It has long been recognized that in the strength training response the onset of hypertrophy requires anywhere from four to six weeks of intensive training. But by that time almost 100% of strength gains in an exercise are achieved. It is the CNS adaptation which produces the change. The athlete has used existing resources and refined the SKILL of the exercise to produce the strength change. Even when the physiological changes associated with long-duration and intense strength training programs become evident, strength performances only improve marginally more.

The proposal being presented here is that it is the CNS adapting to exercise and using already existing resources that constitutes most fitness and performance improvements in high-performance athletes. When mitochondria multiply and capillarization increases to maximum levels further training does not continue to increase these mechanisms.
There is a caveat to the former paragraph. In March of 1996, a group of USOC physiologists reported that the US Men's Rowing Eight was still adapting aerobically in their training. This improvement was not reflected in the US boat's continued decline in performance in international races. An alternative explanation for these observed improvements was that the athletes were demonstrating a training effect on the ergometer test being used, an activity unrelated to the level of performance being aspired to by the rowers in their boat. They were getting better at the testing activity but unfortunately, that had very little relevance to the matter at hand which was to row a boat fast. It is possible that in many physiological testing programs "improvements" are test-activity improvements and not real competition-relevant improvements. This possibility is supported by the low predictive validity of physiological tests for high performance levels.
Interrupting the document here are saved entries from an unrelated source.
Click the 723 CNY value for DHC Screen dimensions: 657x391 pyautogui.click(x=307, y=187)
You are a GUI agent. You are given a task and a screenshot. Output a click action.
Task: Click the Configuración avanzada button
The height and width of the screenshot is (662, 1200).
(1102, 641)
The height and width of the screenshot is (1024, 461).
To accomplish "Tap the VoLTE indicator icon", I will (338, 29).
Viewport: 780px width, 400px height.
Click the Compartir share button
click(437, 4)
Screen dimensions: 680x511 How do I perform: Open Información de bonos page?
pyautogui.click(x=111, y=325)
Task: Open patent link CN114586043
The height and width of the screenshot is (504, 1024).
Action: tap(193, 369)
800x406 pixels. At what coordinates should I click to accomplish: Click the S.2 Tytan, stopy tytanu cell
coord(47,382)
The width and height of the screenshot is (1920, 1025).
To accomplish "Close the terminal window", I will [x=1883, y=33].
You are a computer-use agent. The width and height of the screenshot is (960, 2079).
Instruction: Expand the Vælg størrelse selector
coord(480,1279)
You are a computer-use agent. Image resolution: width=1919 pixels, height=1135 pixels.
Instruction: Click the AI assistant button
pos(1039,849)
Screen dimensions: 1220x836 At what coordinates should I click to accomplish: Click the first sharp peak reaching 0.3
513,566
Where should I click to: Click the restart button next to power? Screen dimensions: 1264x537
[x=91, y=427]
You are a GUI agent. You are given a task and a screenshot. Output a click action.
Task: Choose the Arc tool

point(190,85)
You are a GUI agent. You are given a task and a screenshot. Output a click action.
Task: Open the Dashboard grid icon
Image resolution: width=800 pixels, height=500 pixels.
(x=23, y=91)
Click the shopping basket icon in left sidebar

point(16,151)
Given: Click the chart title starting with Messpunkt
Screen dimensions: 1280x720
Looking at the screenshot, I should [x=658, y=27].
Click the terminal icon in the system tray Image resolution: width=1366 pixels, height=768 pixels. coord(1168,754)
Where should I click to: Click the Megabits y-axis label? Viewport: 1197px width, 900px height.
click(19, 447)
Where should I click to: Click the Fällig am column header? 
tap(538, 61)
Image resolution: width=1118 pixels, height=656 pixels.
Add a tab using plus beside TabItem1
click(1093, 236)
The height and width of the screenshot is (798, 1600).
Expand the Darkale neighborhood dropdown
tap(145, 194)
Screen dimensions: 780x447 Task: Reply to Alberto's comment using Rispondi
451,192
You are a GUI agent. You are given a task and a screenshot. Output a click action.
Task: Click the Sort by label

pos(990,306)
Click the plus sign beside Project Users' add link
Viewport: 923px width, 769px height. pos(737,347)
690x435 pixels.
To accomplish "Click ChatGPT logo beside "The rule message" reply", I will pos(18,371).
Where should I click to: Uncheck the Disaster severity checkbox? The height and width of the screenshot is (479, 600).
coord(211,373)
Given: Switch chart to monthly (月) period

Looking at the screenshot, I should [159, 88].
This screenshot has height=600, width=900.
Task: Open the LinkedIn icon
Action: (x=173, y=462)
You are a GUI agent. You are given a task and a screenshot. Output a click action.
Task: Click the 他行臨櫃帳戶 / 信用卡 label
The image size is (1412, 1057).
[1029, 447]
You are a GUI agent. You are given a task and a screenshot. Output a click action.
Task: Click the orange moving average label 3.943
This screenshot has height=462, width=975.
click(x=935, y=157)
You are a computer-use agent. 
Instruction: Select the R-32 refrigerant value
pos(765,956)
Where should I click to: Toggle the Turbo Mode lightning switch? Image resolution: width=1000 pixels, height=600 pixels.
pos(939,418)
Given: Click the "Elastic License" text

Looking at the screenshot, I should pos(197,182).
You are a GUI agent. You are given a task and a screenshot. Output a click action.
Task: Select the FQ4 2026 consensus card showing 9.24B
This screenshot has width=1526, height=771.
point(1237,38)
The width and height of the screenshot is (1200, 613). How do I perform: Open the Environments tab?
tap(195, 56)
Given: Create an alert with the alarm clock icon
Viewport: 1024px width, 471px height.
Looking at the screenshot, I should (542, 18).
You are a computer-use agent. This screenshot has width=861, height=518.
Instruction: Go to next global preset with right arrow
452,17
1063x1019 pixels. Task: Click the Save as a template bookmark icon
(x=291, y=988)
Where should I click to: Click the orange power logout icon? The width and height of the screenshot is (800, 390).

The physical stimulus of fatigue (overload) will cause physiological responses in some individuals. If an athlete is not conditioned to his/her ceiling level, the mitochondria, aerobic capacity, thresholds, etc. could all change ("improve"). However, those changes are indiscriminate. They will occur whether the technique of the sport is good or bad. There is little doubt that after a full year of college rowing that a boat that finishes a minute behind a champion is likely to be as fit as the winner, but their skill levels most probably would be very different. So capillaries will grow, mitochondria will increase, red blood cells will increase in number, and plasma volume will increase whether a crew/swimmer/cyclist/runner has good or poor technique.

If one will accept a big assumptive step it is advocated that fitness without good technique is wasted fitness. Thus, a skilled athlete who is energized by maximum fitness will always beat a more poorly skilled athlete who is also energized by maximum fitness. SKILL BECOMES A DISCRIMINATING FACTOR IN HIGH LEVEL PERFORMANCE. What is it that governs skill? It is the CNS and the representation of movements in the brain.

Thus, training hard and diligently without the neural patterns that govern good competition-appropriate skill is a relatively futile pursuit. The modifier of this proposal is that most coaches should know good from bad skill and how to produce those desirable techniques. THAT IS A BIG STRETCH OF THE IMAGINATION! In some sports, understanding of technique is so poor that performances are actually regressing and "improvements" generally come only from rule changes. The sport of swimming comes to mind. Only one freestyle event at the Atlanta Olympic Games surpassed the performances registered four years earlier in Barcelona. The four extra years of practice between the two Games had only caused performers to regress, not improve. There must have been a lot of practice that was not particularly beneficial.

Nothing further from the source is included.